(Work instructions) Reproduce the stretch of material from its start through the line containing "Looking at the screenshot, I should pos(73,217).", substituting "Objective" for each occurrence of "Given" and leaving everything else unchanged.

— start —

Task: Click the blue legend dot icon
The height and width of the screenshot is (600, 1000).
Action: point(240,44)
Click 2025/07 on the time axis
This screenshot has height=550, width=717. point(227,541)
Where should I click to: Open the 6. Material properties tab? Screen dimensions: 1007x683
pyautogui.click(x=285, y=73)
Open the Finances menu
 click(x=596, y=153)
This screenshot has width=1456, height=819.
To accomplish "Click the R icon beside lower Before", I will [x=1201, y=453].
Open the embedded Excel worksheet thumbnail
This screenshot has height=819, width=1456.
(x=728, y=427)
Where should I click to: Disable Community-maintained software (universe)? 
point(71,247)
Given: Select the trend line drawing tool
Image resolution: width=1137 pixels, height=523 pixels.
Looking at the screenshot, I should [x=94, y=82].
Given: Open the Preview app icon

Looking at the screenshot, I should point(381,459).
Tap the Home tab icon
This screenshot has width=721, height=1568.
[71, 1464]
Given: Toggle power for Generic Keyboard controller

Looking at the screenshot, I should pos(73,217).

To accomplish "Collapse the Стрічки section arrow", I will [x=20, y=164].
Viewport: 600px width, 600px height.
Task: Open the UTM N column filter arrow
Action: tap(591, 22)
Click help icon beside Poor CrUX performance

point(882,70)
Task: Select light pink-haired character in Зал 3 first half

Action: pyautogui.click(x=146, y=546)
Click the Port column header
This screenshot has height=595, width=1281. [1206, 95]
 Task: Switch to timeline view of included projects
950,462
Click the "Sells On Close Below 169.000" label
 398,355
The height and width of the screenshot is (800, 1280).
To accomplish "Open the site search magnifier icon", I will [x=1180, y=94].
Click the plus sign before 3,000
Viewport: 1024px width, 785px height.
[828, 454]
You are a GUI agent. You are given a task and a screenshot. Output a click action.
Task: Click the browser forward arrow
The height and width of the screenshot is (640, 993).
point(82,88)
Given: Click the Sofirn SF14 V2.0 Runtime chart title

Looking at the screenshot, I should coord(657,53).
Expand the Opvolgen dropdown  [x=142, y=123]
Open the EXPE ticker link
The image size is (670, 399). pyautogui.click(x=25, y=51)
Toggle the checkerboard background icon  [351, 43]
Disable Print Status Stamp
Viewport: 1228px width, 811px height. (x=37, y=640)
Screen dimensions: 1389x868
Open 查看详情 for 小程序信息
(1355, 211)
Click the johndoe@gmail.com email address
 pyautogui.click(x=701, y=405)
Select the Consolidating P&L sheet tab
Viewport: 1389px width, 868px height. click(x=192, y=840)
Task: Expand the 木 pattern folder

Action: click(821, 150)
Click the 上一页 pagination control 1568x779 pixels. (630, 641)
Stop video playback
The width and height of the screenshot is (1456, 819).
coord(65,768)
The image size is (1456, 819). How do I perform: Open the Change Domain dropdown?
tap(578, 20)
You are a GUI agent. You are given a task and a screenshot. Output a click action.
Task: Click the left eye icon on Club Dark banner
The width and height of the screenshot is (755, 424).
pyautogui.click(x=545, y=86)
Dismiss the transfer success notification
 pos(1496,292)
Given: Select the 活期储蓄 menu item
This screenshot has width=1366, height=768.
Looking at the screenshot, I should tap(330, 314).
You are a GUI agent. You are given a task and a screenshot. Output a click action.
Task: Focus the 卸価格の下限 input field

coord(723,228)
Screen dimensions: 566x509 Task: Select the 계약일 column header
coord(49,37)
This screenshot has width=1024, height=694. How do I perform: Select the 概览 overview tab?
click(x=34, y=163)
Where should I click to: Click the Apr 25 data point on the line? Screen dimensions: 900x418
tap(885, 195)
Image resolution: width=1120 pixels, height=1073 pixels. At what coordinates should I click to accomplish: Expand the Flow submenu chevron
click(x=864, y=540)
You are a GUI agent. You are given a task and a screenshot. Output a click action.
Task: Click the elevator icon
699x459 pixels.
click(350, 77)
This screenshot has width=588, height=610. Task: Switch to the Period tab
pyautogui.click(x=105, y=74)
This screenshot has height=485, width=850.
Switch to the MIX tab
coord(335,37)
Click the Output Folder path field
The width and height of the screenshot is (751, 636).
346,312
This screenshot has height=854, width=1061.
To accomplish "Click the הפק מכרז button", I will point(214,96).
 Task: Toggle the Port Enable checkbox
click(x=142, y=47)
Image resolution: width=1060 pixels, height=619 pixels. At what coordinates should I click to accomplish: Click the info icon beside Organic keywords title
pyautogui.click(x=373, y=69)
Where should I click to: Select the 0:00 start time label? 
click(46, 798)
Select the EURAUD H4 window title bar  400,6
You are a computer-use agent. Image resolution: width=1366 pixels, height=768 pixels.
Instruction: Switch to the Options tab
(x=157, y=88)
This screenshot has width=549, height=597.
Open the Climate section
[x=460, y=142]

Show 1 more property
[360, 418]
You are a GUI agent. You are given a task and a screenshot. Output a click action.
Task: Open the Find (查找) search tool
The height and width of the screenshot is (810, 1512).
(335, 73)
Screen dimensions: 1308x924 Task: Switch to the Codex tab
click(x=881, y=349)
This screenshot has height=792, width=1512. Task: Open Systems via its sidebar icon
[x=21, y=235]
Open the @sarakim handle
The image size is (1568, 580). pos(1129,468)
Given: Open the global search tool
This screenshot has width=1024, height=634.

— end —

(Written solution)
Task: Click the blue legend dot icon
The height and width of the screenshot is (600, 1000).
Action: point(240,44)
Click 2025/07 on the time axis
This screenshot has height=550, width=717. point(227,541)
Where should I click to: Open the 6. Material properties tab? Screen dimensions: 1007x683
pyautogui.click(x=285, y=73)
Open the Finances menu
 click(x=596, y=153)
This screenshot has width=1456, height=819.
To accomplish "Click the R icon beside lower Before", I will [x=1201, y=453].
Open the embedded Excel worksheet thumbnail
This screenshot has height=819, width=1456.
(x=728, y=427)
Where should I click to: Disable Community-maintained software (universe)? 
point(71,247)
Objective: Select the trend line drawing tool
Image resolution: width=1137 pixels, height=523 pixels.
Looking at the screenshot, I should [x=94, y=82].
Objective: Open the Preview app icon

Looking at the screenshot, I should point(381,459).
Tap the Home tab icon
This screenshot has width=721, height=1568.
[71, 1464]
Objective: Toggle power for Generic Keyboard controller

Looking at the screenshot, I should pos(73,217).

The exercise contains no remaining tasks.